L’expérience IceCube tire parti de l’épaisse couche de glace de la calotte Antarctique pour observer les neutrinos. Un neutrino qui pénètre dans la glace a une petite probabilité d’interagir avec le milieu. Cette interaction produit alors une particule chargée (par exemple un muon, l’équivalent d’un électron, mais de masse plus importante) à laquelle l'énergie du neutrino est transmise. Si cette particule se déplace plus rapidement que la vitesse de la lumière dans la glace d'eau (environ 230 000 kilomètres par seconde), elle émet un rayonnement dit de Tcherenkov (à l'origine de la lumière bleutée dans le réacteur des centrales nucléaires). IceCube détecte ce rayonnement grâce 5 160 modules optiques installés sur 86 câbles verticaux pris dans la glace entre 1 500 et 2 500 mètres de profondeur. Un volume total d'un kilomètre cube de glace est ainsi surveillé par ce dispositif pour détecter le passage des neutrinos.
À partir du signal enregistré, les chercheurs peuvent déterminer l’énergie du neutrino précurseur de la particule chargée. En avril 2012, ils avaient détecté deux neutrinos d'énergie supérieure à 1 000 téraélectronvolts (ils ont été nommés « Bert » et « Ernie », d’après deux personnages d’une émission pour enfants). Puis, en analysant deux ans de mesures entre 2010 et 2012, l’équipe a identifié 26 neutrinos d'énergie supérieure ou égale à 30 téraélectronvolts (à titre de comparaison, le collisionneur LHC du CERN accélérera à terme ses protons à une énergie de 7 téraélectronvolts, un téraélectronvolt étant égal à 1 000 gigaélectronvolts ou 1012 électronvolts).
L’expérience IceCube a ainsi prouvé sa capacité à détecter les neutrinos de haute énergie. Reste à détecter leur source. Les neutrinos se déplacent en ligne droite, si bien que si l'on parvenait à déterminer leur direction, on pourrait en déduire celle de leur source. Dans les mesures d’IceCube, on distingue deux types de signaux : les uns laissent une trace assez fine en ne déclenchant que quelques modules optiques sur leur passage; les autres allument au contraire beaucoup de modules. La précision obtenue sur la direction de la particule est d’un degré environ pour le premier type, contre une à plusieurs dizaines de degrés pour le second. Ainsi, un unique neutrino ne suffit pas pour déterminer la source, même s’il laisse une trace fine.

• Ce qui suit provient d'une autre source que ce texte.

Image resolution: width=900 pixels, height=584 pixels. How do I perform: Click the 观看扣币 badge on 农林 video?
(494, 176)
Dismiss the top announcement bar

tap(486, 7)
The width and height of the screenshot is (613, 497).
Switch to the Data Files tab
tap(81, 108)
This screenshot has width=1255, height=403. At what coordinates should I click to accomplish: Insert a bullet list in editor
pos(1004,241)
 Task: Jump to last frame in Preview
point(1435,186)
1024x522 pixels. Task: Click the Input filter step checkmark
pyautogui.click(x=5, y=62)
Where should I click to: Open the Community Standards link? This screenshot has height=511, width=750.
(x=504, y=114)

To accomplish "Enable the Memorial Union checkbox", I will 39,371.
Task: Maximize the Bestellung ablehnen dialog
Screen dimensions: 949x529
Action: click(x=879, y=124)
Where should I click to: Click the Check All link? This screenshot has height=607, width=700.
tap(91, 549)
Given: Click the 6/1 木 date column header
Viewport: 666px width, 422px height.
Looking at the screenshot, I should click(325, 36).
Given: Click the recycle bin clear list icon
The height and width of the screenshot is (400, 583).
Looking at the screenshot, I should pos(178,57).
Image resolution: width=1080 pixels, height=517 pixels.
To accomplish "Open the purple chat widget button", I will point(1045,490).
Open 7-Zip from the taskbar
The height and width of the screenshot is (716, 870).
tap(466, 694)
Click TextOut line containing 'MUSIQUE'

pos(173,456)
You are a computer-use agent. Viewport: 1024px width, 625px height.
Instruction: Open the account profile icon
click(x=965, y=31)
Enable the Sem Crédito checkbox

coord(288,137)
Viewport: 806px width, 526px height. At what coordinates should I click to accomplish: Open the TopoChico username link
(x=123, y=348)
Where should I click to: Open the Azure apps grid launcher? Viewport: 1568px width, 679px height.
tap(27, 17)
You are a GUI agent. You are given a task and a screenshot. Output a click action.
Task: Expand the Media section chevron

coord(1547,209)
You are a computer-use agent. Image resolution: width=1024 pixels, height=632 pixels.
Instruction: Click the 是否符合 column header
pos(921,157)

Les chercheurs ont donc cherché des coïncidences spatiales et temporelles entre les 28 neutrinos détectés. Si une source émet régulièrement des neutrinos pendant un laps de temps suffisant, on peut espérer enregistrer plusieurs neutrinos provenant d’une même zone du ciel. S’il s’agit d’un événement ponctuel dans le temps, on peut espérer voir les neutrinos arriver à des instants assez proches. Jusqu'ici, aucune source n’a été identifiée. Mais l’accumulation de nouveaux neutrinos détectés pourrait changer la donne et ainsi ouvrir la voie à une nouvelle façon de faire de l’astronomie.